A Comprehensive Review of Artificial Intelligence for Brain Tumor Analysis: Taxonomy, Robustness, and Open Challenges in Neuro-Oncology.
Authors
Affiliations (5)
Affiliations (5)
- Department of Data Science and Artificial Intelligence, Amman Arab University, Amman 11953, Jordan.
- Department of Computer Science, Amman Arab University, Amman 11953, Jordan.
- Research & Innovation Division, Rabdan Academy, Abu Dhabi 114646, United Arab Emirates.
- English Department, Preparatory Year Deanship, Prince Sattam bin Abdulaziz University, Al-Kharj 11942, Saudi Arabia.

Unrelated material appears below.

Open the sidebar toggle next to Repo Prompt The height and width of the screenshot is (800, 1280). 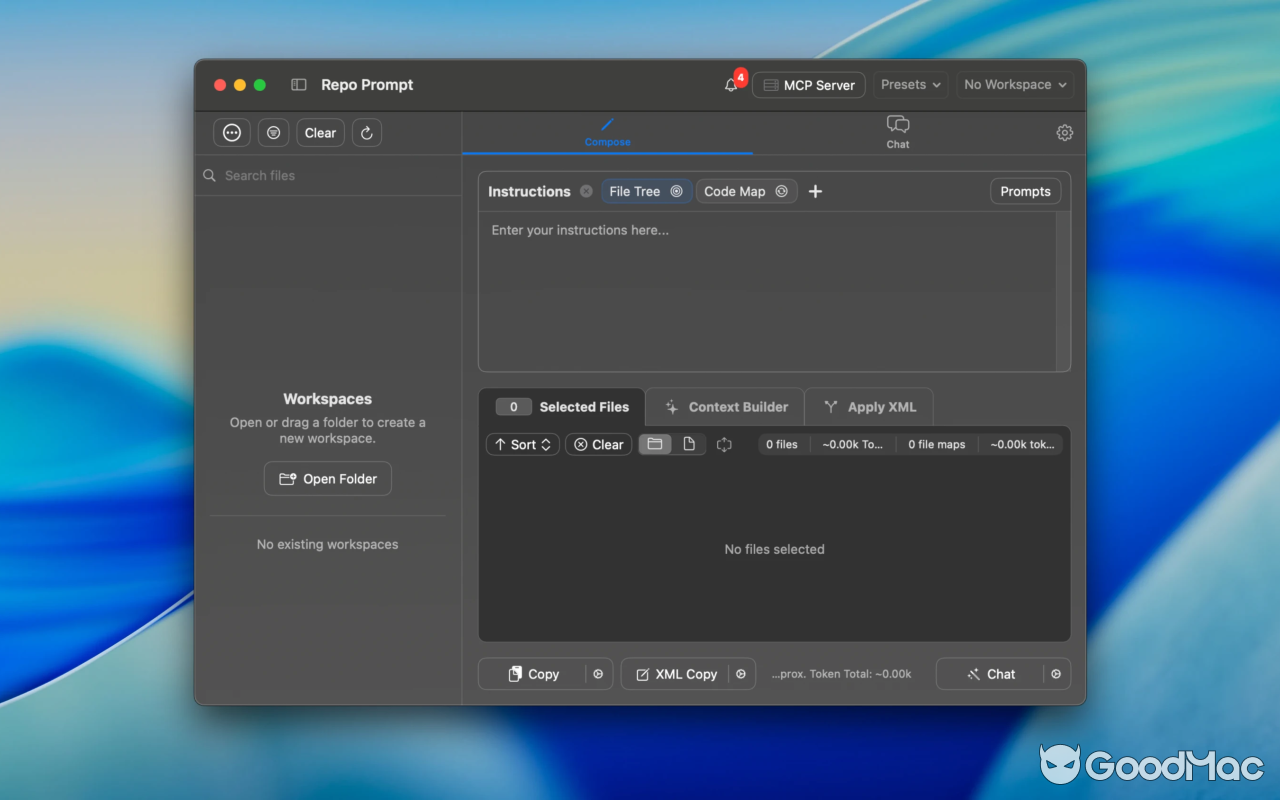(x=298, y=85)
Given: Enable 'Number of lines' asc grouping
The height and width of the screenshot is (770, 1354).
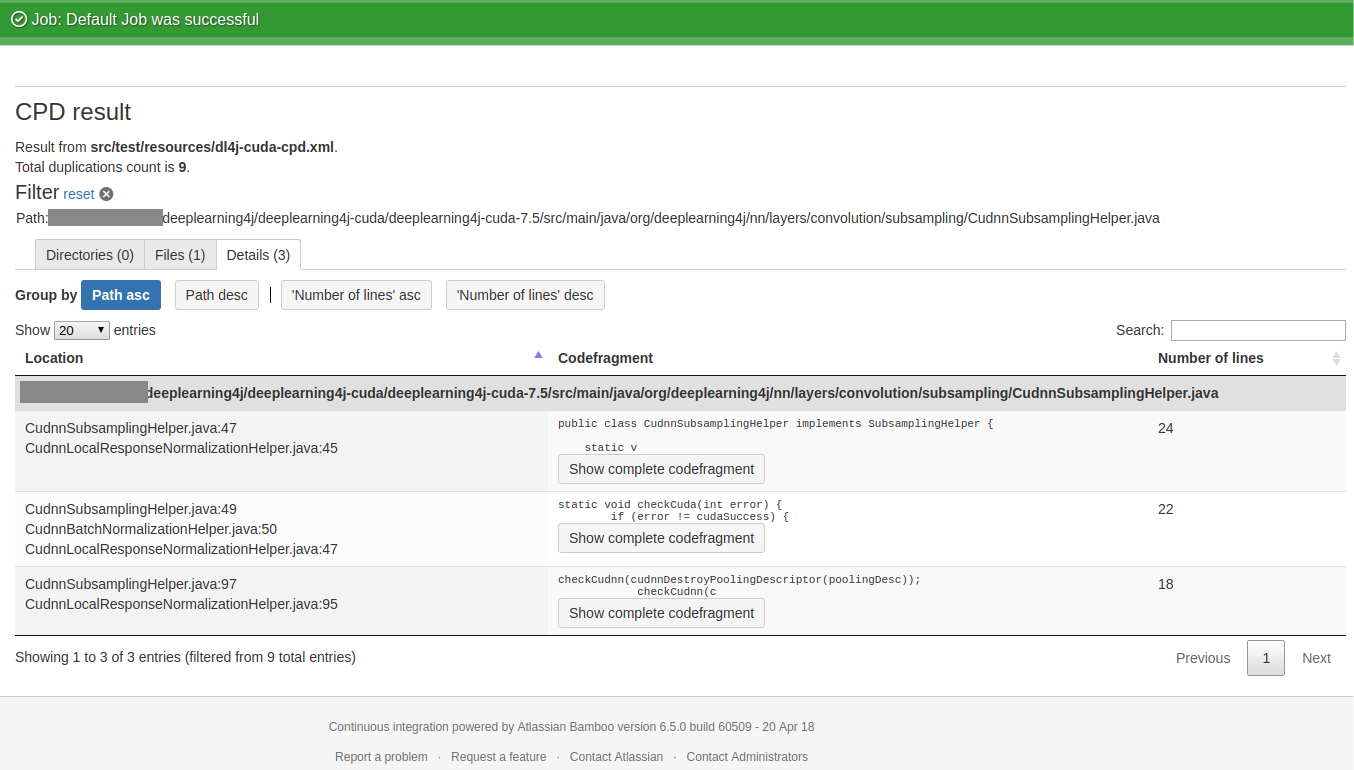Looking at the screenshot, I should [x=355, y=294].
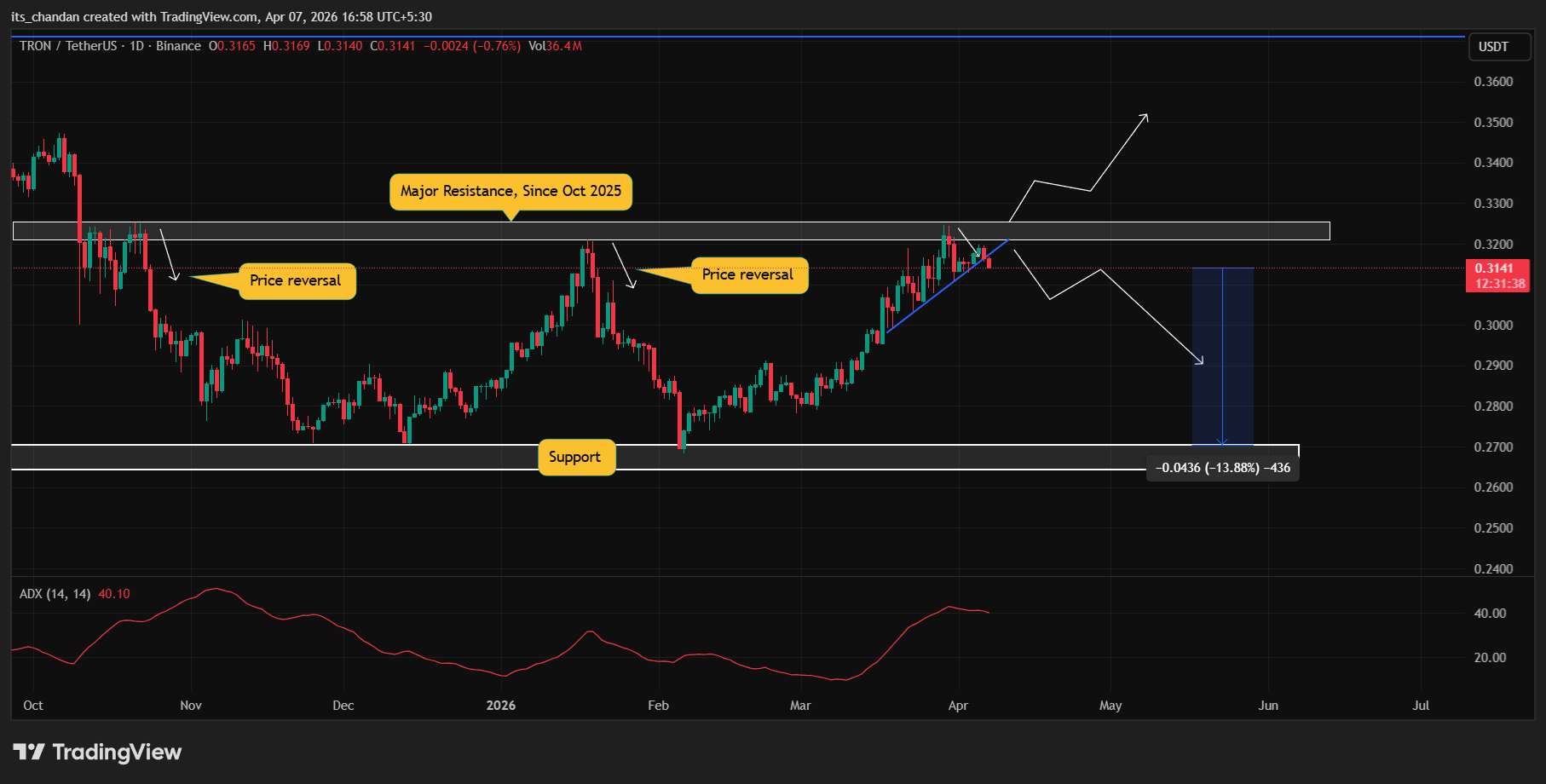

- Basic Science Department, Preparatory Year Deanship, Prince Sattam bin Abdulaziz University, Al-Kharj 11942, Saudi Arabia.
Abstract
Detecting brain tumors can be challenging as a clinical problem because of tumor heterogeneity and reliance on manual neuroimaging interpretation, which can be prone to human error. Artificial intelligence (AI) has shown strong potential as a clinical decision-support tool, assisting radiologists in improving diagnostic accuracy and supporting the interpretation of neuroimaging data. AI using machine learning (ML) and deep learning (DL) algorithms has performed credibly in tumor detection, segmentation, and classification tasks. Challenges such as dataset bias, limited generalization, lack of explainability, and high computational costs must be addressed before clinical application. This article provides a comprehensive review of AI methods applied to brain tumor imaging, with a primary focus on adult diffuse gliomas and secondary coverage of brain metastases, meningiomas, and pediatric tumors where relevant. The major contribution of this review is a new three-factor (diagnostic tasks, learning strategies, and data modalities) taxonomy. Beyond accuracy-based metrics, we provide a qualitative assessment of robustness, generalization, and the principal barriers to clinical adoption identified in the published literature, while acknowledging that comprehensive clinical utility evidence remains an open research direction.